Learning: Whatever you're saying, just to try to document that - since that whiteboard/coderpad will be the source of truth for the interviewer.
# Round 5 - XFN Collaboration
Bunch of Tell me about a time kind of questions and deep discussions around my answers.
Interview Questions (4)
Sliding Window Average
Find average of each Sliding window. Given an input array of n elements and a sliding window for size k, find the average of each sliding window.
Example: input = [1,2,3,4,5] k = 3 output = [2.0, 3.0, 4.0]
(1+2+3)/ 3 = 2.0 (2+3+4)/3 = 3.0 (3+4+5)/3 = 4.0
Expectation was to solve it in O(n) time and O(1) space.
Find Local Minimum Element with Duplicates
Variant of peak element problem. Need to find a local minimum element in an array such that smaller or equal is considered for local minima. Handle edge cases involving duplicate values and optimize beyond linear scan.

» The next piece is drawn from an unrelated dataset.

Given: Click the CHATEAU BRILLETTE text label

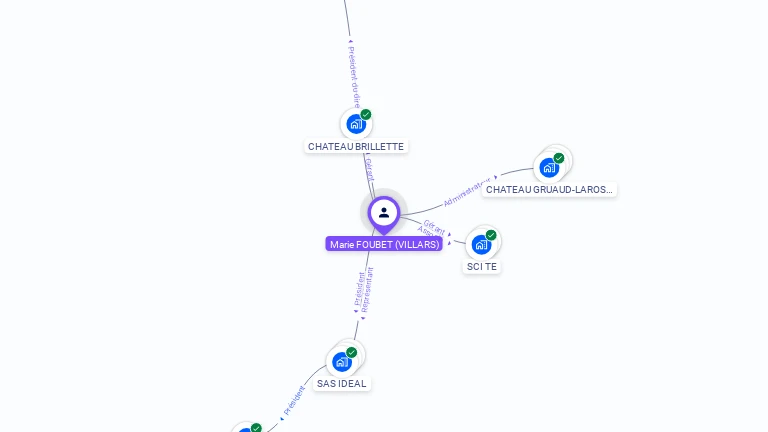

Merge Sorted Arrays to Find Kth Smallest Element
Given M sorted arrays with N total elements. Find the Kth element in the merged sorted array. Multiple follow-ups included optimizing brute-force methods using heaps.
Buildings With Ocean View on Both Sides
Given buildings along a coastline, identify those with ocean views. Extended version asks to determine visibility considering oceans on both left and right sides.